Our research group is conducting analyses of structural MRI brain scans from over 10,000 patients from a global consortium called ENIGMA (https://enigma.ini.usc.edu/). As individual MRI studies tend to include around 50 to 100 patients, having access to this larger sample has meant we are able to determine abnormalities with much higher accuracy. From these data we are creating detailed ‘Voxel Based Morphometry (VBM)’ maps of brain abnormalities in each of the following patient groups: Bipolar Disorder, PTSD, Major Depression, Obsessive Compulsive Disorder and Early Onset Psychosis. A key question and aim for this PhD are how these maps of brain abnormalities may be linked to 1) common ‘transdiagnostic’ risk factors associated with mental health disorders such as childhood adversity, 2) cognitive deficits such as verbal memory and executive function and lastly 3) how these maps may correlate with the distribution of specific neurotransmitters in the brain.

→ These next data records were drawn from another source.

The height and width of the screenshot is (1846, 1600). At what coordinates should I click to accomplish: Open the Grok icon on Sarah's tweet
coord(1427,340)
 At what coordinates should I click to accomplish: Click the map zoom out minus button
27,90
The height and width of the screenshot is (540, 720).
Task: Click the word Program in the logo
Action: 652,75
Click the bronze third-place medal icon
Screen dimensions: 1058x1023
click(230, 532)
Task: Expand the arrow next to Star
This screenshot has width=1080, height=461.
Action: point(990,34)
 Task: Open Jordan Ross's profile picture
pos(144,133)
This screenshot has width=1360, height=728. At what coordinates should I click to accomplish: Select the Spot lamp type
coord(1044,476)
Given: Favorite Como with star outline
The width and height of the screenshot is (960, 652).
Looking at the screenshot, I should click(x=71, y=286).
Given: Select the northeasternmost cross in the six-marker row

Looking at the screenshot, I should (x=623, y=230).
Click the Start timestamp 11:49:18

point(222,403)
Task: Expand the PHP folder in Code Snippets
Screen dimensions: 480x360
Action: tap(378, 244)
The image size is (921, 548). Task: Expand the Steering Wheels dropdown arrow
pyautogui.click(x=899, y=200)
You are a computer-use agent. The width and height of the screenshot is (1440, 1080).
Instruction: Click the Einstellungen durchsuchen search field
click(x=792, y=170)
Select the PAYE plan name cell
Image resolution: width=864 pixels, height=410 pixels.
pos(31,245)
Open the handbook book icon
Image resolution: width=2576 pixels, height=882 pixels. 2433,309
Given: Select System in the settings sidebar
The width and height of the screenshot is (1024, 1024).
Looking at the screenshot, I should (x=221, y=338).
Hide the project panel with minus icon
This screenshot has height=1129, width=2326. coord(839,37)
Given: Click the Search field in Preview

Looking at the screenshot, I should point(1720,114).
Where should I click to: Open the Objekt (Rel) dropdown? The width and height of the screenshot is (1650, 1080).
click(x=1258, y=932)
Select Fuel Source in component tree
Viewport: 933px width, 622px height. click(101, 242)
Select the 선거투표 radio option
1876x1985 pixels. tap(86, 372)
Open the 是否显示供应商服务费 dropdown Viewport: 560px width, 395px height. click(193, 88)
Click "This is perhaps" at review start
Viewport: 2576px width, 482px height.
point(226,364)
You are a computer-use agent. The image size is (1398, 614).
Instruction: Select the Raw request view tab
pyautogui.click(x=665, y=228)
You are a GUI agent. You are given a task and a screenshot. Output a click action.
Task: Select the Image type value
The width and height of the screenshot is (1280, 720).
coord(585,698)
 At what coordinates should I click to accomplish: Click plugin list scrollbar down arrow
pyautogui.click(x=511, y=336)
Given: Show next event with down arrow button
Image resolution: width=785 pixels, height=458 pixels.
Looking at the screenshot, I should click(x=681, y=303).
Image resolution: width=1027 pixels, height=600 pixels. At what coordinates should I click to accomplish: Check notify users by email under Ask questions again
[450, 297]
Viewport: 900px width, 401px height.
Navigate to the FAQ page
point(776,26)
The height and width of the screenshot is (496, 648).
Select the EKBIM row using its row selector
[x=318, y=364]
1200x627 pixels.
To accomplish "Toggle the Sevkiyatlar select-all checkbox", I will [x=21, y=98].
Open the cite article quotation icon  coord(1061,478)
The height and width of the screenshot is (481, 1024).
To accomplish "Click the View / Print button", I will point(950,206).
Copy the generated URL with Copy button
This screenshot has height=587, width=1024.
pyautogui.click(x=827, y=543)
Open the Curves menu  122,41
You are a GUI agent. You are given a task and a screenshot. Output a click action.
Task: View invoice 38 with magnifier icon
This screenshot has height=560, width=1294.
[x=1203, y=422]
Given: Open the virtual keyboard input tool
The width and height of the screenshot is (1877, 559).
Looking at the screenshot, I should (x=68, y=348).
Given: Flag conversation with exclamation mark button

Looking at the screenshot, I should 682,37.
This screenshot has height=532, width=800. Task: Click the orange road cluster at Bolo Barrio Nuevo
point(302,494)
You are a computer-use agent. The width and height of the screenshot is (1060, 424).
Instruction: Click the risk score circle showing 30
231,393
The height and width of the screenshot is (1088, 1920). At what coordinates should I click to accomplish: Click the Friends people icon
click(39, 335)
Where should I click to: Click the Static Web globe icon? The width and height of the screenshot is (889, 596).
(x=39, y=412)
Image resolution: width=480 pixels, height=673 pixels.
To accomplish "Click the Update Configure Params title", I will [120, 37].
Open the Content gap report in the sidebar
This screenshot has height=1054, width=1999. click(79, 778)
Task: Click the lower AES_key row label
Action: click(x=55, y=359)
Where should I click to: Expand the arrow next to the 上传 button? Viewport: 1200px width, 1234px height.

Aim 1 and 2 will be investigated by using MRI data from the UK Biobank (a population sample of >60,000 scans) and aim 3 will be addressed by using published neurotransmitter atlases generated from positron emission tomography (PET) scans.
The above is an initial plan for the PhD but the student will have the opportunity to focus on the areas of research that they are most interested in.
In addition to the PhD there will be an opportunity to be involved in data collection including clinical assessments in other projects run by the supervisors.
Year-1: Training in neuroimaging and the ENIGMA VBM-tool, applying to UK Biobank and downloading MRI data. Optional data collection.
Year-2: Investigating the correlation with risk factors, cognitive deficits and neurotransmitters
Year-3: Completing data analysis, thesis write-up and publications.
Additional training in PhD skills including communication and writing academic papers via the supervisors’ lab meetings and the Centre for Doctoral Studies.